→ TASK TO COMPLETE
Please show each line of the data below that contains the word "should".

>> Start DATA SUPPLIED

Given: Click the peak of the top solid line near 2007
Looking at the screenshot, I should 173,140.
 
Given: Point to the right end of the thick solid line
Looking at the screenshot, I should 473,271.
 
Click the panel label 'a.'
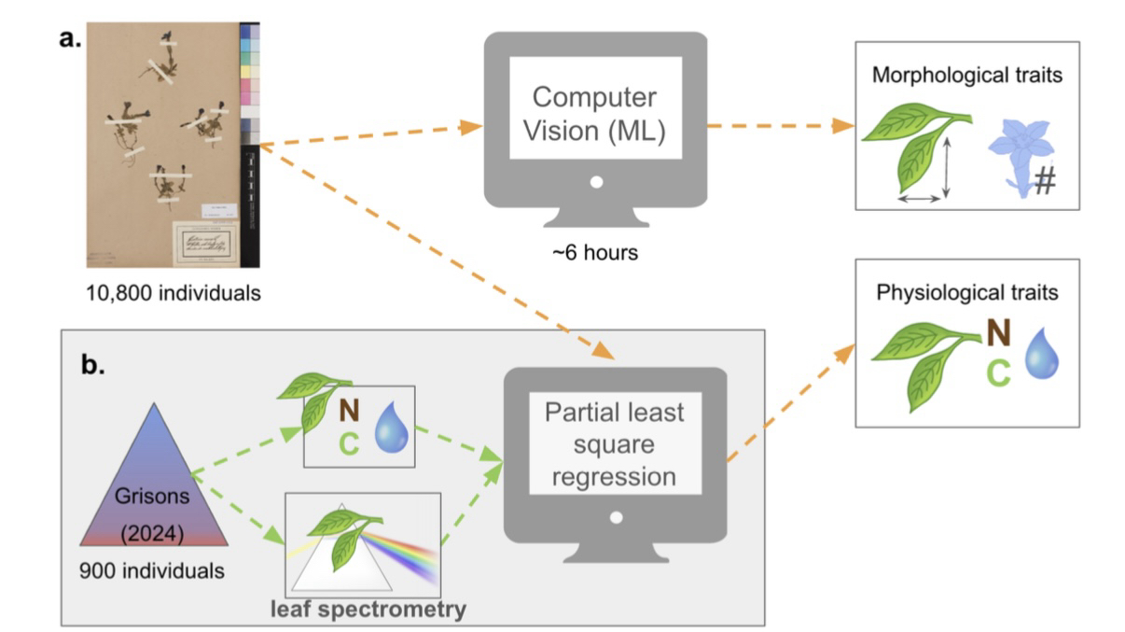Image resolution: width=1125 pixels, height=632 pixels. point(71,41)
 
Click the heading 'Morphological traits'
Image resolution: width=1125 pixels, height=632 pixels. point(966,76)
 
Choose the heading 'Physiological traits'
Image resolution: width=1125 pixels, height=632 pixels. point(966,293)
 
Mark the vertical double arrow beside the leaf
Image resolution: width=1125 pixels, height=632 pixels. point(946,167)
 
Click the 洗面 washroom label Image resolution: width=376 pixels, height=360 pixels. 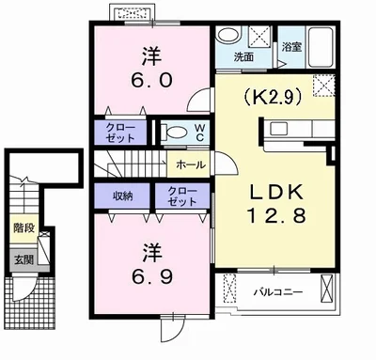coord(243,57)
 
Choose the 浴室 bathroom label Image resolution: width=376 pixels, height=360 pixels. coord(290,46)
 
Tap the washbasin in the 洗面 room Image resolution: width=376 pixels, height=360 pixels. coord(229,38)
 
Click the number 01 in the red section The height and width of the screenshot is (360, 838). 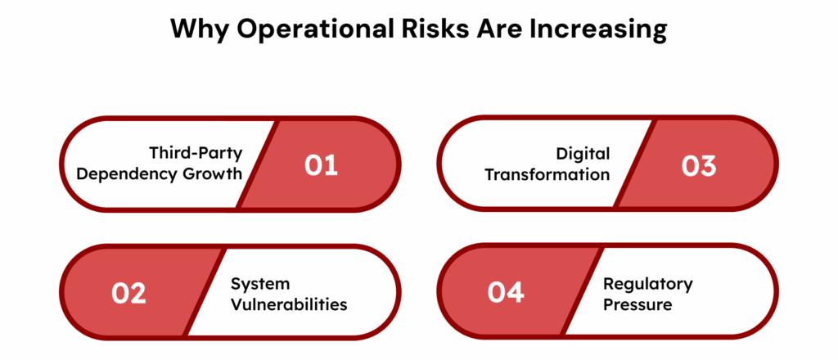(321, 165)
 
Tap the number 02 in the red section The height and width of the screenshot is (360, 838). (128, 293)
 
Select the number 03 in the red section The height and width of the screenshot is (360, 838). (699, 165)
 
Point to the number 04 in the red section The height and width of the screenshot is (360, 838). (506, 293)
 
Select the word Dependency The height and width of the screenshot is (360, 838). (137, 174)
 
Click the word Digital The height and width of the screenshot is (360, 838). (583, 154)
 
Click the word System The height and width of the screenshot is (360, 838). (259, 284)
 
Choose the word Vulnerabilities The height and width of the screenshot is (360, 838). (288, 304)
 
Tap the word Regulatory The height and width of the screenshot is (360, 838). (647, 284)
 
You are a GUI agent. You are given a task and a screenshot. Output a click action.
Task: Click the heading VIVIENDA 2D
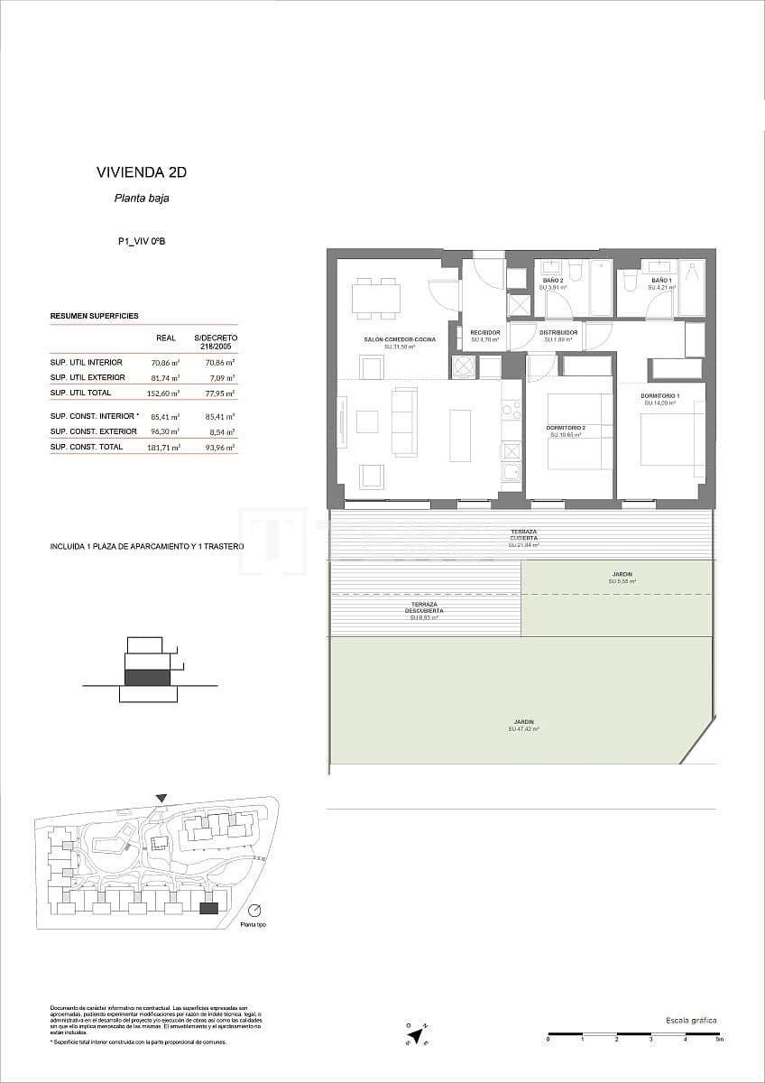[x=141, y=171]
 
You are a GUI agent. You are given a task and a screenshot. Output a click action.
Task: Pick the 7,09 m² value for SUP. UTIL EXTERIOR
[x=220, y=378]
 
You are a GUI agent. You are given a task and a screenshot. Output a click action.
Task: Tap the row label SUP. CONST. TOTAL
[x=86, y=447]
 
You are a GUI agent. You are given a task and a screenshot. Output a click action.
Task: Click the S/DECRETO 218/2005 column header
[x=216, y=341]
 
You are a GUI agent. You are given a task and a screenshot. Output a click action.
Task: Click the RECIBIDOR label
[x=484, y=333]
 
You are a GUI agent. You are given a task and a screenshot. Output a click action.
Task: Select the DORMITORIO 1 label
[x=660, y=397]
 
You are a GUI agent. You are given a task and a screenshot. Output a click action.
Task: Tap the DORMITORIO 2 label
[x=566, y=428]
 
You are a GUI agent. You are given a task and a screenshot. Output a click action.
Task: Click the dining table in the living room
[x=376, y=298]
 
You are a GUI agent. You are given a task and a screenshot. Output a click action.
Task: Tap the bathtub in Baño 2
[x=601, y=287]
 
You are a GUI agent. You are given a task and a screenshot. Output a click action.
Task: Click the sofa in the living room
[x=405, y=421]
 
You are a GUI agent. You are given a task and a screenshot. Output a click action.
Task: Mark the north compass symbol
[x=413, y=1033]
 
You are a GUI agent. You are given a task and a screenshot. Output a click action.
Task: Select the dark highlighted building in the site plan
[x=208, y=909]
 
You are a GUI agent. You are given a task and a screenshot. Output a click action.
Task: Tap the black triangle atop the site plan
[x=161, y=798]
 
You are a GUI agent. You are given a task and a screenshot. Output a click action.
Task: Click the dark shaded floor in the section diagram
[x=147, y=677]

>> End DATA SUPPLIED

→ FINAL RESULT
Looking at the screenshot, I should 173,140.
Looking at the screenshot, I should 473,271.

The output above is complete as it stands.